# Problem requirements
What is needed is every line from the one holding "You are a computer-use" to the last line of the data below, printed exactly and without pictures.

Top of Extracted data

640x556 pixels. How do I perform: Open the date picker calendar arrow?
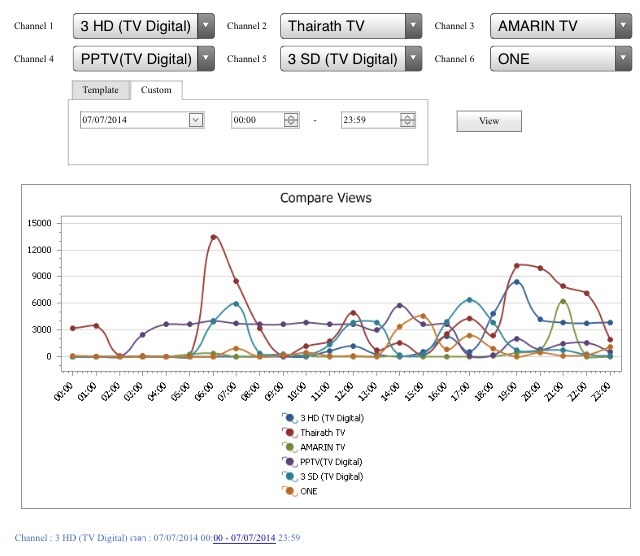[x=196, y=120]
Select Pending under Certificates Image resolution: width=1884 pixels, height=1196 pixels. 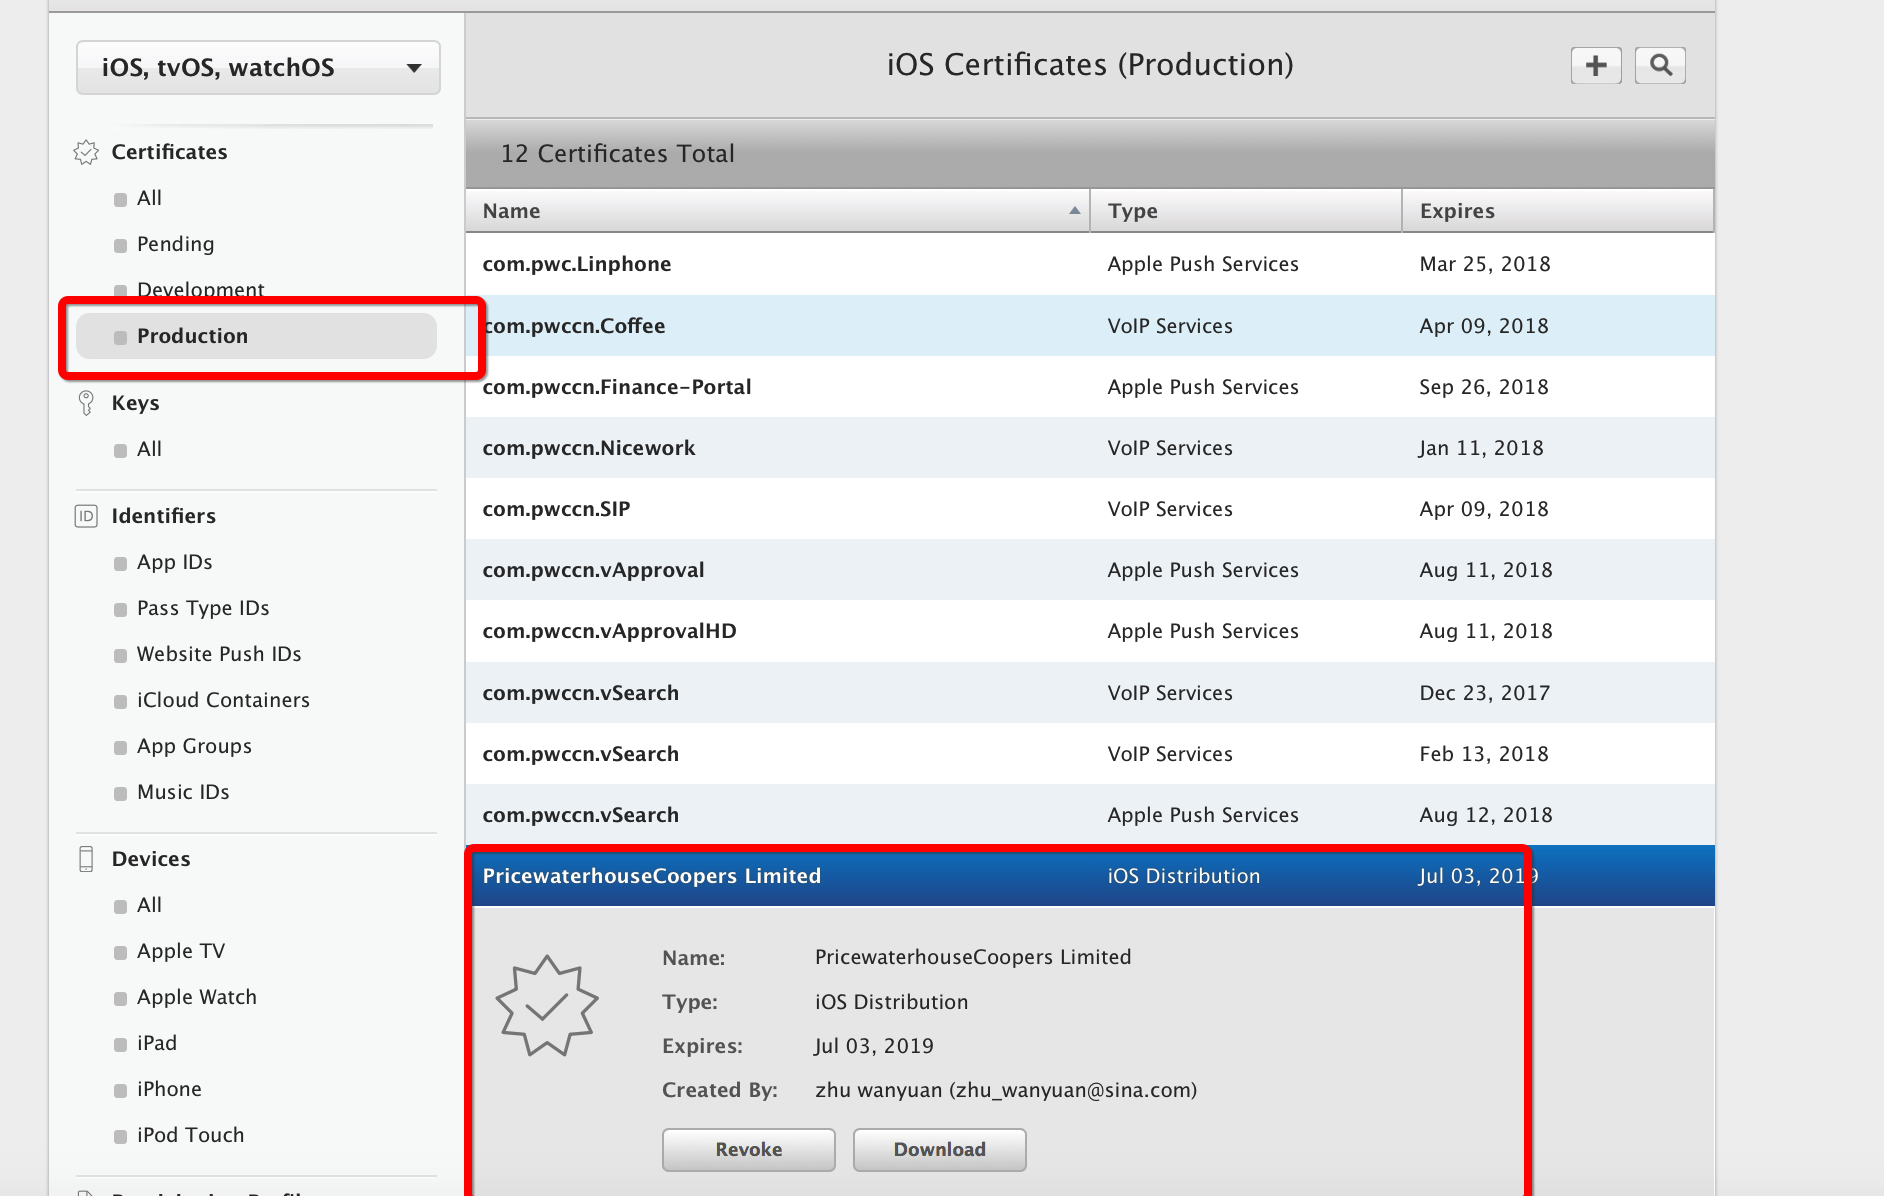(175, 244)
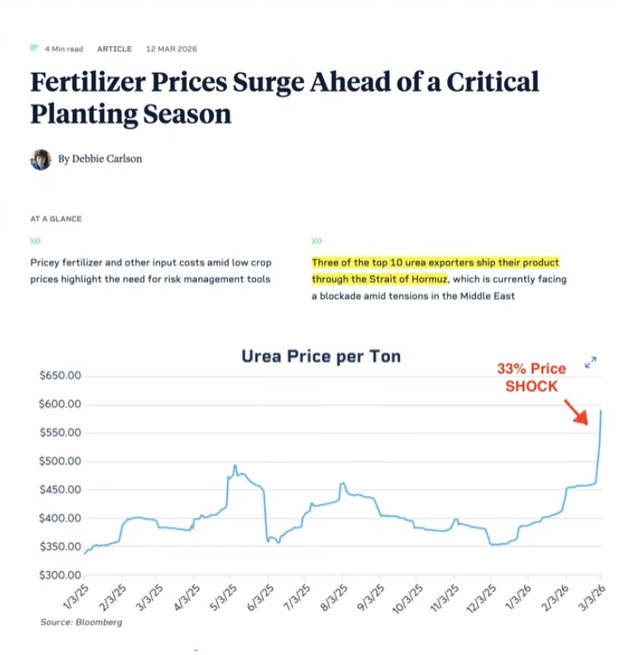Click Debbie Carlson's author avatar
The height and width of the screenshot is (655, 640).
click(40, 159)
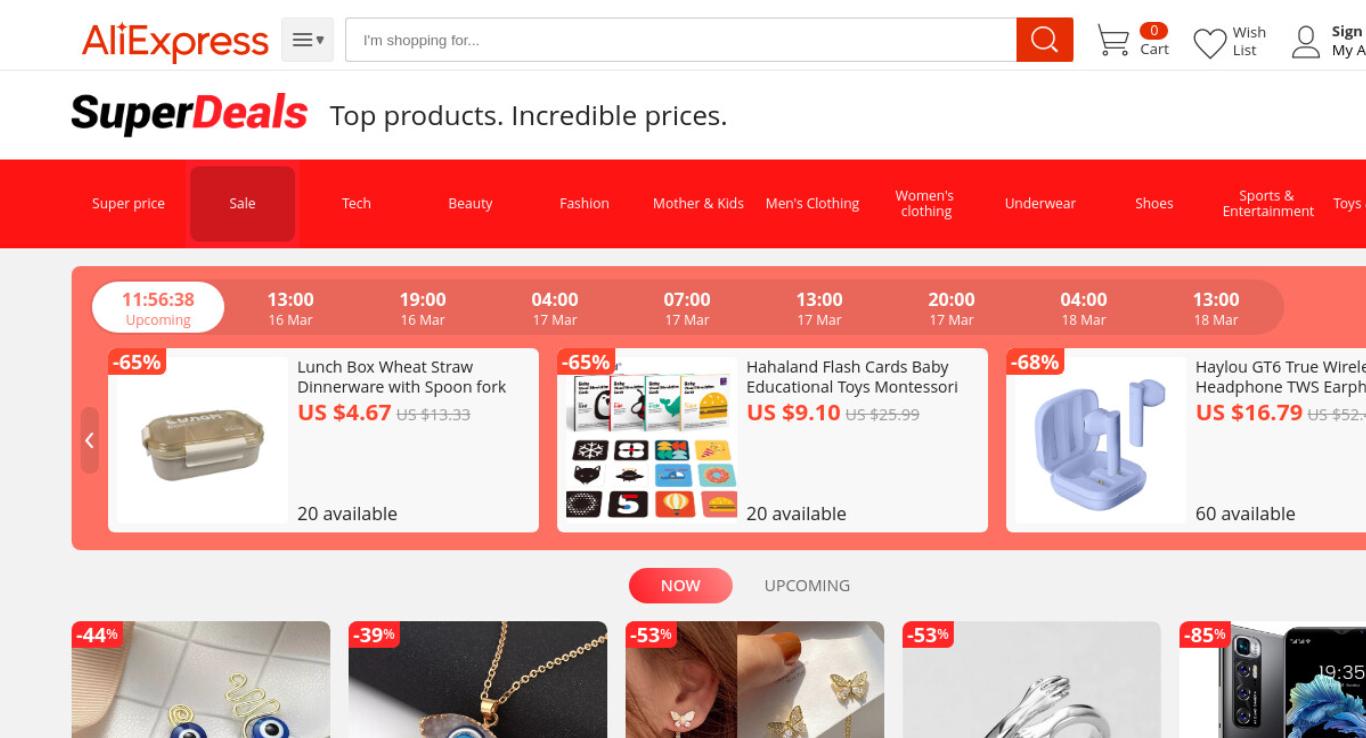1366x738 pixels.
Task: Expand the categories hamburger menu dropdown
Action: click(307, 40)
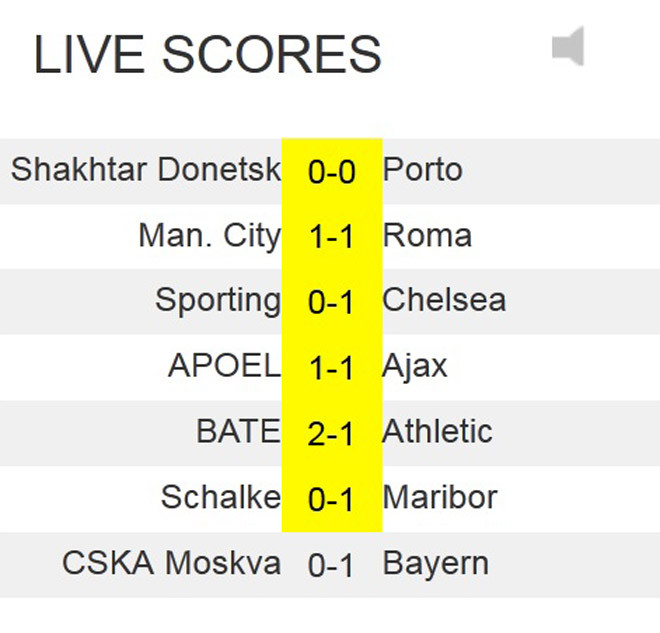This screenshot has width=660, height=633.
Task: Select Roma in the scores list
Action: [427, 236]
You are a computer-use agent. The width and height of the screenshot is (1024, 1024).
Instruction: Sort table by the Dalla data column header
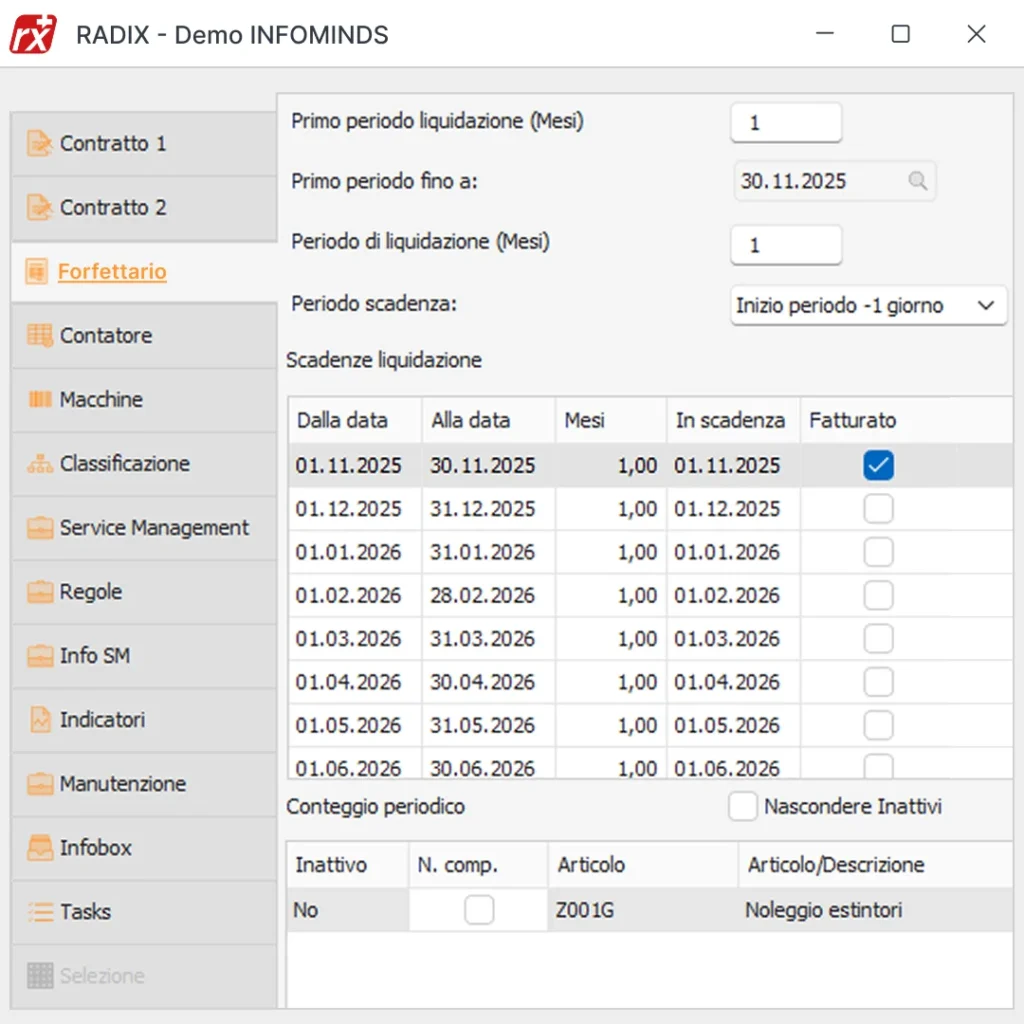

Bottom of Extracted data

# Solution
You are a computer-use agent. The width and height of the screenshot is (1024, 1024).
Instruction: Sort table by the Dalla data column header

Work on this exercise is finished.